The band's Web site has an image of him participating in a food drive and says he enjoyed, among other things, "making t-shirts with his partner in crime, Kim Daniloski, and haggling with street vendors."
It fell to Vernon Collins, the coroner of Columbia County, Georgia, to tell Clark's mother about his death.
"She was in shock," Collins said. "It started out in disbelief. She was praying what I was telling her was wrong, and I felt the same way. I wished I didn't have to tell her that.
"It was horrible, you know, to walk up to somebody you don't know and tell them they've lost a loved one. It's the hardest part of my job."
Collins also had to break the news to Clark's twin brother, Bryan.
"I explained as best I could what limited information I had," he said.
"There's no way you can sugarcoat that somebody has died a tragic death," Collins said. "They knew, when they saw us there. I could hear the TV in the background talking about the incident. They knew. For what other purpose would we be showing up?"
two professors
Families in India and Israel yesterday mourned two professors among the 32 people killed in the shooting rampage.
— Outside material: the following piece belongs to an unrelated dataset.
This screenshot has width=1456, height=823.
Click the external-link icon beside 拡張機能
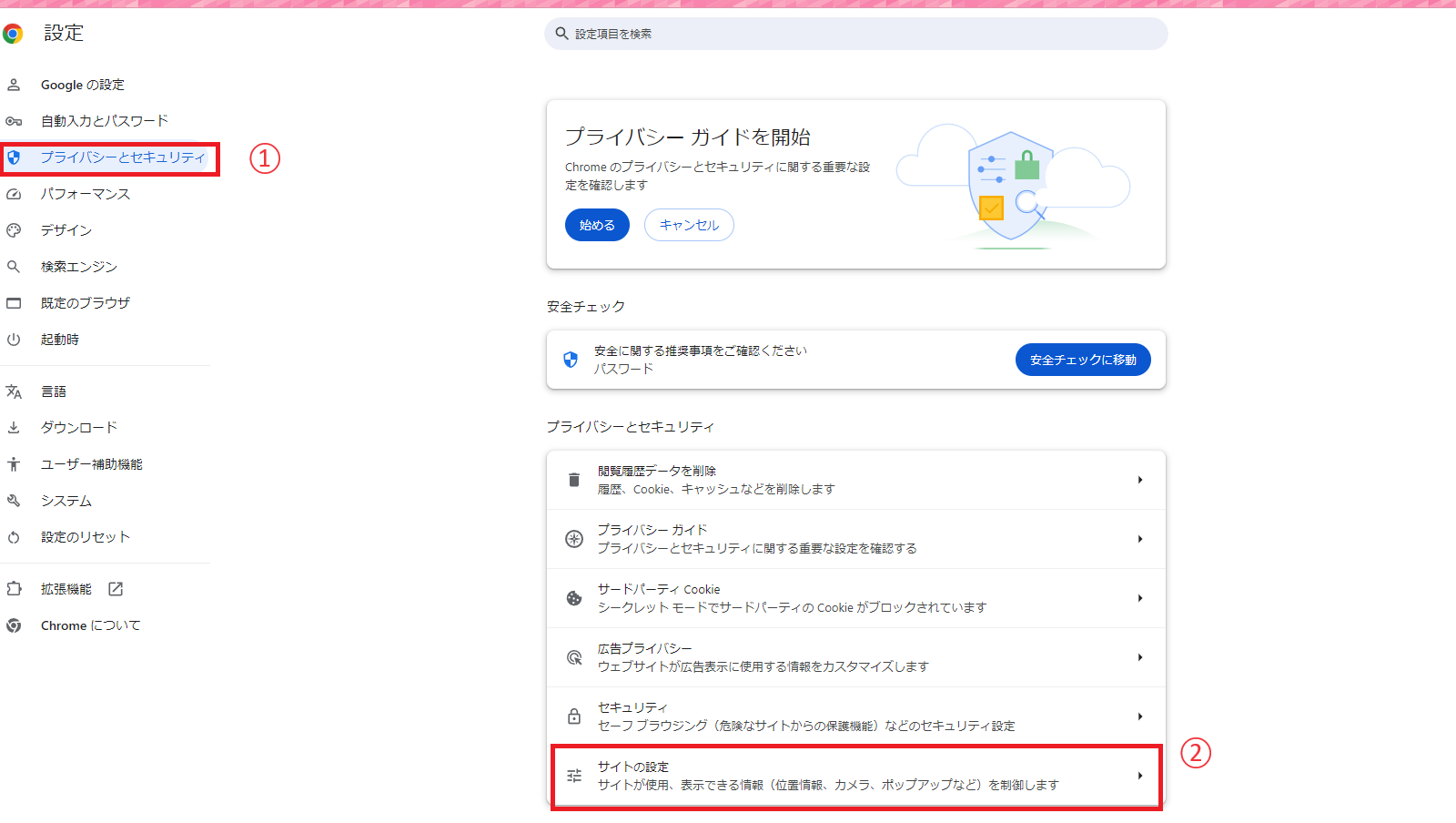[x=116, y=589]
Liviu Librescu, 76, an engineering science and mathematics lecturer, tried to stop the gunman from entering his classroom by blocking the door before he was fatally shot, his son said yesterday from Tel Aviv, Israel.
"My father blocked the doorway with his body and asked the students to flee," said Joe Librescu. "Students started opening windows and jumping out."
Librescu immigrated to Israel from Romania in 1978 and then moved to Virginia in 1985 for his sabbatical, but had stayed since then, said Joe Librescu, who himself studied at the school from 1989 to 1994.
Another foreign professor was also killed. Indian-born G.V. Loganathan, 51, a lecturer at the Department of Civil and Environmental Engineering, was felled by the gunman, his brother G.V. Palanivel told the NDTV news channel from the southern Indian state of Tamil Nadu.